▶ _Task requirements_
**1)** In the bootcamp blog, what was the main reason the writer chose that particular bootcamp?
**2)** Continue the bootcamp blog from its last sentence.

▶ _Excerpt to read_
------------------------------------

Post Bootcamp Perspective

22 Nov 2020

It’s been a while since I started this blog as part of my data science bootcamp. Looking back at my little blog, it seemed like I should either take it down or start using it again. Since it’s NANOWRIMO month, let’s see if I can maybe get it going again?

Since this blog was born in a bootcamp, I thought a good ‘welcome back’ post might be how I look back on my bootcamp experience.

Things you should know before doing a data science bootcamp

Think of a bootcamp as “the icing on the cake.” At the end of the course, you will be “whoever you were” (your cake) plus “shiny new data skills” (your icing). Figuring out how to sell that in the job market depends on your previous experience, what you do during the training, and how well you do the work of imagining your next life. My fellow students with the clearest career goals got jobs faster (one was even hired before she graduated!). I was probably fair-to-average in that respect, but I knew that I didn’t know. The main reason I chose the bootcamp I did was because I had a good feeling about the career advisor. (Thanks for everything, Marybeth!)
Covid seems to have moved all of the in-person bootcamps to online. I personally am glad that I did an in-person class. The ability to practice giving presentations in front of a live group was great pracice for both interviewing and for going back to work. The casual face-to-face conversations in the break room with my cohort and the staff were also important parts of the experience for me. When you’re all working in a computer lab together, it’s easy to ask the person next to you for help, while online you might not really a sense of whether other folks in the room are having the same issue, or if they are ok with being interrupted.
You will not learn all of data science in 12 weeks, but you will learn a lot, and you will learn how to figure out “just in time” learning, which is the only way to keep up with a constantly changing field. Expect to have to continue to study afterwards to prepare for interviews and to continue to grow on the job. But, also, once you’re away from the experience a bit, you might appreciate it more than you do a week after you graduate. At the end of the whirlwind of curriculum and projects, it’s maybe easier to have a feel for how much you still have to learn than to appreciate your accomplishments.

Metis Final Project

13 Apr 2019

For my final project at Metis, I worked on a dataset for detecting network intrusions.

By the end of the bootcamp, I was starting to get good at designing a presentation PowerPoint… or at least at letting the auto-design feature of PowerPoint design a presentation for me. My intruder looks too well-dressed, though. Maybe he’s an FBI agent trying to catch the hacker?

One of the key things the bootcamp emphasized was not to bog down a general audience with too many technical details, so I didn’t get into TCP packet types and fields. I motivated the talk with some examples of recent network breaches. There were/are too many stories to choose from.

------------------------------------

▶ _Supplied information_
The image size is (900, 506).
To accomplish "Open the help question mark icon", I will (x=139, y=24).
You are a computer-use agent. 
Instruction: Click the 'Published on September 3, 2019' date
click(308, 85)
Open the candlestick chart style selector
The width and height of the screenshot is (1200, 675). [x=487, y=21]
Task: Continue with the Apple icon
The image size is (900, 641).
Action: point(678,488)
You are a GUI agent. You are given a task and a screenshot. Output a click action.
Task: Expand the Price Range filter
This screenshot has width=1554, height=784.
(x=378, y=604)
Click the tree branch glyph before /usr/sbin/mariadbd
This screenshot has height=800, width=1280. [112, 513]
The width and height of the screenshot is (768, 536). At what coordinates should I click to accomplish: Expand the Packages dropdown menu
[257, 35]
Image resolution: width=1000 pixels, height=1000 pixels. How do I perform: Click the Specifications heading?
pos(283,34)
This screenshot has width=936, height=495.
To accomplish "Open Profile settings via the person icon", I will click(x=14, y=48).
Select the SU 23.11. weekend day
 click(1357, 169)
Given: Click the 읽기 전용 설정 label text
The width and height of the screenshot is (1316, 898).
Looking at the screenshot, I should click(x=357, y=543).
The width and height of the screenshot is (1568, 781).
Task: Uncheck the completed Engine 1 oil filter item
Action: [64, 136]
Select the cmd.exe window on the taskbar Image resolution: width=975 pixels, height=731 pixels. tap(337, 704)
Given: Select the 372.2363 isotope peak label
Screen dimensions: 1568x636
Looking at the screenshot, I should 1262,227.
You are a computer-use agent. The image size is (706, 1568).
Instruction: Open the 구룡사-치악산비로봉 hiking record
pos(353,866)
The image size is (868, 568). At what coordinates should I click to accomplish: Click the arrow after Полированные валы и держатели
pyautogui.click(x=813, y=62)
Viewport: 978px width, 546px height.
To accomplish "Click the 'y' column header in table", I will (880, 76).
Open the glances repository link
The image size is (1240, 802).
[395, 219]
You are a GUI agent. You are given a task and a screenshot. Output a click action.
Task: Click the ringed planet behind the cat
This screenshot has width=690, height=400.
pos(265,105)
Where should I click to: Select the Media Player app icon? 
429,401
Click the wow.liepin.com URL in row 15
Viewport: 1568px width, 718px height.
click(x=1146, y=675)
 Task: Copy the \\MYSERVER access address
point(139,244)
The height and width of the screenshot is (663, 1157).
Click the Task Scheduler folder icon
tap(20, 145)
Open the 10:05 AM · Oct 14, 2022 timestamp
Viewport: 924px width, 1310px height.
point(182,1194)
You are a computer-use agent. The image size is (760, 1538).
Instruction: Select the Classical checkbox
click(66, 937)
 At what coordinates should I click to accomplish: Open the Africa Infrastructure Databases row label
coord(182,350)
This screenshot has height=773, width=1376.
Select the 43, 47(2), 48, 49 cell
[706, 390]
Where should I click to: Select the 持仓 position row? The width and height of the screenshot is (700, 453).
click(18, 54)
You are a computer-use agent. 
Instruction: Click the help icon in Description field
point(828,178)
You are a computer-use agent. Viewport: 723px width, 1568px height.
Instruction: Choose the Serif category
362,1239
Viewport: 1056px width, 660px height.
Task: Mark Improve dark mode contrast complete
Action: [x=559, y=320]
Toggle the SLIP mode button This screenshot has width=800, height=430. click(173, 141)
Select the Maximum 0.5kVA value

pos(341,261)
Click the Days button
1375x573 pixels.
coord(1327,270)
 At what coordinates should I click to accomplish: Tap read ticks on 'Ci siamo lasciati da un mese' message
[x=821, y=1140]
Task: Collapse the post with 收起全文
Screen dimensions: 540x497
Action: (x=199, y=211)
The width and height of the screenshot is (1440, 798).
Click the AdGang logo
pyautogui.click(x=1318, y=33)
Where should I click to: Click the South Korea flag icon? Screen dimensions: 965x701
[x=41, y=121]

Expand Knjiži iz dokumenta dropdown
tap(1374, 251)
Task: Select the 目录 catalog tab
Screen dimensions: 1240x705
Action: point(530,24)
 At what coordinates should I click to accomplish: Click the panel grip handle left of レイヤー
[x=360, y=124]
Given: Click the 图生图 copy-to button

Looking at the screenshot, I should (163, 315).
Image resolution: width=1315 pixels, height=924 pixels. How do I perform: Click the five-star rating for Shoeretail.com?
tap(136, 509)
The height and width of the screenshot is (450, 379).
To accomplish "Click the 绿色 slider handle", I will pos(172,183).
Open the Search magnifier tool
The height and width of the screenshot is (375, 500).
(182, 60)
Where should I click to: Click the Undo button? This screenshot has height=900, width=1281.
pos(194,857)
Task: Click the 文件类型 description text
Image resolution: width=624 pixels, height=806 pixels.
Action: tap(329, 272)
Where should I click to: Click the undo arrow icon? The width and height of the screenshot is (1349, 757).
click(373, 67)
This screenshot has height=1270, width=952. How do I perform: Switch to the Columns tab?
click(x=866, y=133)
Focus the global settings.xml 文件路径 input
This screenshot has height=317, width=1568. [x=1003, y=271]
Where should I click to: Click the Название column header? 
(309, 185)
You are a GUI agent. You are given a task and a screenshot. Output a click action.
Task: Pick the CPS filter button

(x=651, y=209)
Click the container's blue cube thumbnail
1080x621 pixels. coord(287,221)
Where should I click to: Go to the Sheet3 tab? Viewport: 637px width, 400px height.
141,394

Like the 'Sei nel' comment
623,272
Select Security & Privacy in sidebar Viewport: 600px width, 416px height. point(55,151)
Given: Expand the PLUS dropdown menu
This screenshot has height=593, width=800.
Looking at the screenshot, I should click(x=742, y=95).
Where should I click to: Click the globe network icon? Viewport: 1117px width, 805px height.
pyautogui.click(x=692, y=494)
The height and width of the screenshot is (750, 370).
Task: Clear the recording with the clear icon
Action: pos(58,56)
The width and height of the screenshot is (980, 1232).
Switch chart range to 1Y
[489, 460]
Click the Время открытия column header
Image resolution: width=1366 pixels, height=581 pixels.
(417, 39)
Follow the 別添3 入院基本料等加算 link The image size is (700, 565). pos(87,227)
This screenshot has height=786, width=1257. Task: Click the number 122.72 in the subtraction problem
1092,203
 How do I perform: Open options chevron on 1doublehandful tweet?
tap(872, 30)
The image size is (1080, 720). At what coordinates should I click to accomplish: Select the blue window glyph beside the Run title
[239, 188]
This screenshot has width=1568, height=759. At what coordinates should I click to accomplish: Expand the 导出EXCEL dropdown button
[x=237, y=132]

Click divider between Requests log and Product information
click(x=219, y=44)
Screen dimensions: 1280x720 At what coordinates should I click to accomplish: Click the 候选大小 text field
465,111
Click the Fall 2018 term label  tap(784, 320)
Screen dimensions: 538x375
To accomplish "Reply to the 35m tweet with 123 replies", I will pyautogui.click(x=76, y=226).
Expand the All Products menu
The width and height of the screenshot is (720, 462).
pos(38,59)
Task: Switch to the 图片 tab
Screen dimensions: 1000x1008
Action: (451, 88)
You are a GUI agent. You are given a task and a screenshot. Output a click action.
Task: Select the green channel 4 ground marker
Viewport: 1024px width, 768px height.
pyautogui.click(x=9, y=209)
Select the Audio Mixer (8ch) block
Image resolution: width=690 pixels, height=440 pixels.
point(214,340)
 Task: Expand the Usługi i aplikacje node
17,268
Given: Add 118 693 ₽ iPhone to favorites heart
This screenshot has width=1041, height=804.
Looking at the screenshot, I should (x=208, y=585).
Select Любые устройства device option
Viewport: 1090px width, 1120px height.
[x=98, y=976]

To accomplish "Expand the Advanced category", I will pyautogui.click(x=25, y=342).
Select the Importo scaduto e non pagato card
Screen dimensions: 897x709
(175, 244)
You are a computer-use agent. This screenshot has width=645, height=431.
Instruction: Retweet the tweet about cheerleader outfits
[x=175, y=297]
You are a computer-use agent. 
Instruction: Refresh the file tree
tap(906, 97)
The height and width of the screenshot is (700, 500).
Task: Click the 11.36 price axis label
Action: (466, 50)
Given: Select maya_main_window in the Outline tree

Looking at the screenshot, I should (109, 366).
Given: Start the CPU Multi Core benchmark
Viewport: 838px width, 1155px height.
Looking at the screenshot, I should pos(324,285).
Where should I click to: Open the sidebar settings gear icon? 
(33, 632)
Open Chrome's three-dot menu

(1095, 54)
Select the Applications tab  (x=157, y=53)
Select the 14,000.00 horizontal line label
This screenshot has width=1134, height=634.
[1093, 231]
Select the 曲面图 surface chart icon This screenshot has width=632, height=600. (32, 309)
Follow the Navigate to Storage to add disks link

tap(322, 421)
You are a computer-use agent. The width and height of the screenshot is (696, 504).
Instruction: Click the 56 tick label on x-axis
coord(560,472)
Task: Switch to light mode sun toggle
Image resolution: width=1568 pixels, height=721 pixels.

------------------------------------

▶ _Results for each task_
**1)** The writer had a good feeling about the career advisor.

**2)**
And explained generally what network logs were and where my data came from.

This was a challenging graphic to make with my newly minted matplotlib skills! The dataset was twice-imbalanced. The normal data versus attack data was imbalanced, and then within the attack data, the types of attacks were also imbalanced.

To deal with the imbalances, I used two classifiers: one that separated attack from non-attack, then a second classifier took the attack output and applied a label.

Every classification report needs a ROC curve

The advisors recommended not doing the confusion matrix because it is overwhelming with so many labels, but I didn’t really find a better way to summarize my results graphically. So, I broke the matrix down over a few slides.

I was able to classify 99% of the normal traffic as normal traffic.

But I marked 1% of normal traffic as an attack. This sounds good percentage wise, but if you think about the number of packets flying across the internet every day, this would be a lot of false alarms!

The attacks were mostly labeled as some kind of attack, but only 87% of the attacks got the correct label.

Cluster maps are cool! But, again for a general audience, I needed to explain them more conceptually, so I did it over several slides…

Each feature was colored by skew. Some features had strong positive or negative skew only for certain labels. That made it easier for a machine learning algorithm to classify them correctly.

But there are also labels where the colors are all “blah.” If there are only subtle differences in the distributions of the feature values between one row and another, it’s going to be harder for a program to get the labels correct.

The last slide I briefly mentioned over-fitting. It is likely my model over-fitted on just on these last labels, because the dataset had only a few training examples for these last categories and only a few features are distinctive.